Aim of the exercise ▸
Nothing outside the stretch is wanted. Repeat exactly the lines of the listing below from the one that contains "New Release: Iconfound (736, 442)" through the one that contains "Solicite una Consulta (78, 150)", both ends included.

Records for this exercise ▸
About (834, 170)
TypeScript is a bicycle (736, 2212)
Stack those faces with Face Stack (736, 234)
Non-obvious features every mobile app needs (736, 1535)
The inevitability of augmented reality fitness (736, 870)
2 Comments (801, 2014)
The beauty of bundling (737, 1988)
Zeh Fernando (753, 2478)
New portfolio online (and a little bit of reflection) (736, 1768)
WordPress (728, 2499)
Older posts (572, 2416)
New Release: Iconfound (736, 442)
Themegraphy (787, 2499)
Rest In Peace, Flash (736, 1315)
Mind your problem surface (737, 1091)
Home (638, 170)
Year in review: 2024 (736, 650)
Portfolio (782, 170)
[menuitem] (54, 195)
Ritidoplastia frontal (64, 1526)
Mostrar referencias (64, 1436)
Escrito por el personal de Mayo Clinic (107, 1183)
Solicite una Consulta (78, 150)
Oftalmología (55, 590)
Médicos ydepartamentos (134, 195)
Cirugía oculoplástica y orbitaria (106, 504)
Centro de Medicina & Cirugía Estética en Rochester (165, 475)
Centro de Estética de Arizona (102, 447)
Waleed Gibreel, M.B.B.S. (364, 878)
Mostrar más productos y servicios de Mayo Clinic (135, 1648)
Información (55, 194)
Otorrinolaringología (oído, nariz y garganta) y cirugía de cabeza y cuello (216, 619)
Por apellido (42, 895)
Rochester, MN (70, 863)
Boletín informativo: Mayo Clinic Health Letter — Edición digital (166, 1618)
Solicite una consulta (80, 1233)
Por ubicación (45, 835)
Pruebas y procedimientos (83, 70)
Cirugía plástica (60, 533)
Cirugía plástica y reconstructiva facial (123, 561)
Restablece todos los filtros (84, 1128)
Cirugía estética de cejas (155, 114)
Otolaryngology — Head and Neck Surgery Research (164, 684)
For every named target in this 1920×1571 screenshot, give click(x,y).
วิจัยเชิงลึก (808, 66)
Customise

Output for this task ▸
New Release: Iconfound (736, 442)
Themegraphy (787, 2499)
Rest In Peace, Flash (736, 1315)
Mind your problem surface (737, 1091)
Home (638, 170)
Year in review: 2024 (736, 650)
Portfolio (782, 170)
[menuitem] (54, 195)
Ritidoplastia frontal (64, 1526)
Mostrar referencias (64, 1436)
Escrito por el personal de Mayo Clinic (107, 1183)
Solicite una Consulta (78, 150)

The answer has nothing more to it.